Samples

On Linux, just use as date. On macOS, you’ll need to setup gdate and then use that instead below with the same arguments.

Today

  • Default.
      $ gdate
      Wed Aug 26 19:44:35 SAST 2020
    
  • Date.
      $ date +%Y%m%d
      20200826
      $ date +%Y-%m-%d
      2020-08-27
    
  • Unix Timestamp.
      $ date -d "Oct 21 1973" +%s
      120002400
    

A target Unix Timestamp date.

$ date --date @120024000
Sun Oct 21 06:00:00 SAST 1973

Difference

$ date --date="next day" +%Y-%m-%d
2020-08-27
$ date --date='5 minutes ago'; $date; date --date='5 minutes'
Wed Aug 26 19:44:48 SAST 2020
Wed Aug 26 19:49:48 SAST 2020
Wed Aug 26 19:54:48 SAST 2020

Advanced

Copied from date --help. Show the local time for 9AM next Friday on the West coast of the US.

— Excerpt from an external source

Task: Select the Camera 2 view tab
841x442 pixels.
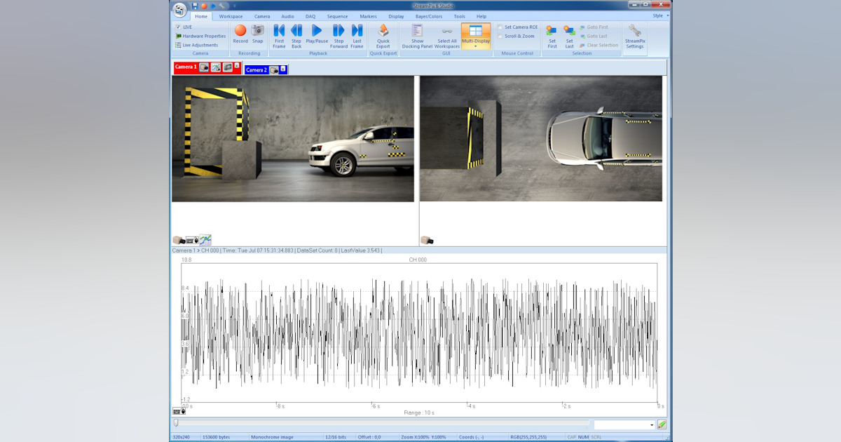Action: pyautogui.click(x=258, y=69)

$ date --date='TZ="America/Los_Angeles" 09:00 next Fri'
Fri Aug 28 18:00:00 SAST 2020

Setup on macOS

On macOS, the GNU Linux one can be installed:

brew rm coreutils && brew install coreutils
$ which gdate
/usr/local/bin/gdate
$ gdate
Wed Aug 26 19:27:24 SAST 2020

Use GNU Linux date on macOS

You can then add an alias to the macOS system uses gdate instead.

alias date=gdate

CLI

$ date --version # Linux
$ gdate --version # macOS
date (GNU coreutils) 8.32
Copyright (C) 2020 Free Software Foundation, Inc.
License GPLv3+: GNU GPL version 3 or later <https://gnu.org/licenses/gpl.html>.
This is free software: you are free to change and redistribute it.
There is NO WARRANTY, to the extent permitted by law.
$ man date
DATE(1)                                    User Commands                                    DATE(1)



NAME
       date - print or set the system date and time

SYNOPSIS
       date [OPTION]... [+FORMAT]
       date [-u|--utc|--universal] [MMDDhhmm[[CC]YY][.ss]]

DESCRIPTION
       Display the current time in the given FORMAT, or set the system date.

       Mandatory arguments to long options are mandatory for short options too.

       -d, --date=STRING
              display time described by STRING, not 'now'
       ...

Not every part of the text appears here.